Le leader du gouvernement en chambre, Steven MacKinnon, s’est enquis de son état de santé. M. Firth avait avisé la Chambre avoir une note de son médecin.

« Je suis censé ne participer à aucune activité qui me causerait un stress excessif », a-t-il affirmé, ajoutant souffrir de problèmes de santé mentale, être en thérapie et prendre de la médication.

M. MacKinnon a déploré que le Parti conservateur se soit opposé au report de son témoignage. « Le chef de l’opposition nous démontre sa personnalité », a-t-il affirmé, déclenchant une vague de protestation dans les banquettes conservatrices. Il a insisté sur le fait que ce rare exercice devrait se faire « dans le respect de la dignité du Parlement » sans forcer quelqu’un à faire quelque chose qui est contre-indiqué par un médecin.
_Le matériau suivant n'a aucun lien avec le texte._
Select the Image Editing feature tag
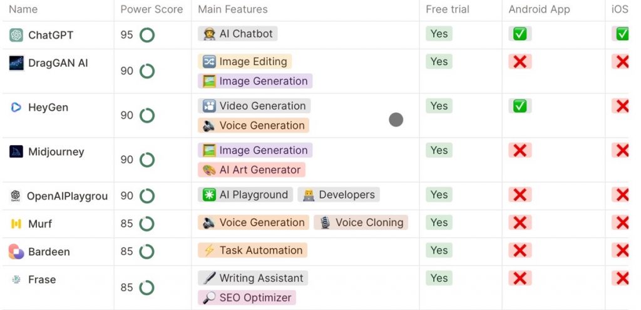 (245, 62)
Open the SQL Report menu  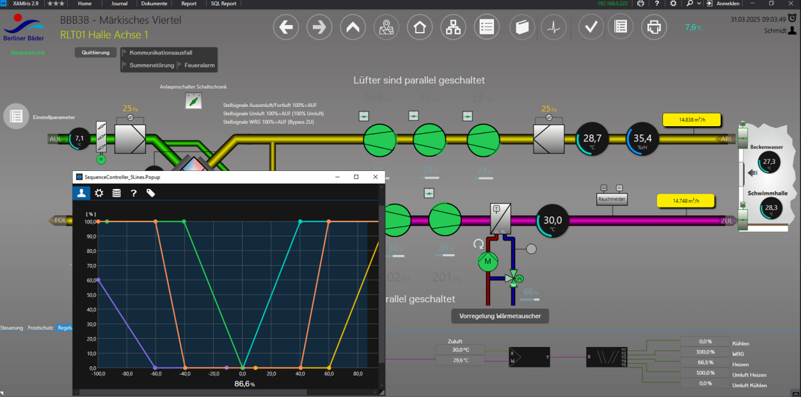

Il est extrêmement rare que la Chambre des communes appelle un citoyen à témoigner à la barre. La dernière fois remonte à l’année 1913. Un dénommé R. C. Miller avait été convoqué par la Chambre après avoir refusé de répondre aux questions du comité des comptes publics. Il s’y était présenté à deux reprises, mais n’avait pas fourni l’information demandée. Il avait alors été déclaré coupable d’outrage et emprisonné jusqu’à la fin des travaux parlementaires environ quatre mois plus tard.

L’histoire jusqu’ici

12 février 2024

La vérificatrice générale publie un rapport dévastateur sur les dépassements de coût entourant l’application ArriveCAN, mettant en cause la firme GC Strategies.

6 mars 2024

L’entreprise de deux personnes est exclue de tous les contrats fédéraux.

13 mars 2024

Kristian Firth, l’un des associés de GC Strategies, refuse de nommer des fonctionnaires avec qui il a fait affaire lors de son témoignage en comité parlementaire.

8 avril 2024

Une motion d’outrage au Parlement est adoptée à l’unanimité pour le forcer à témoigner à la barre de la Chambre des communes.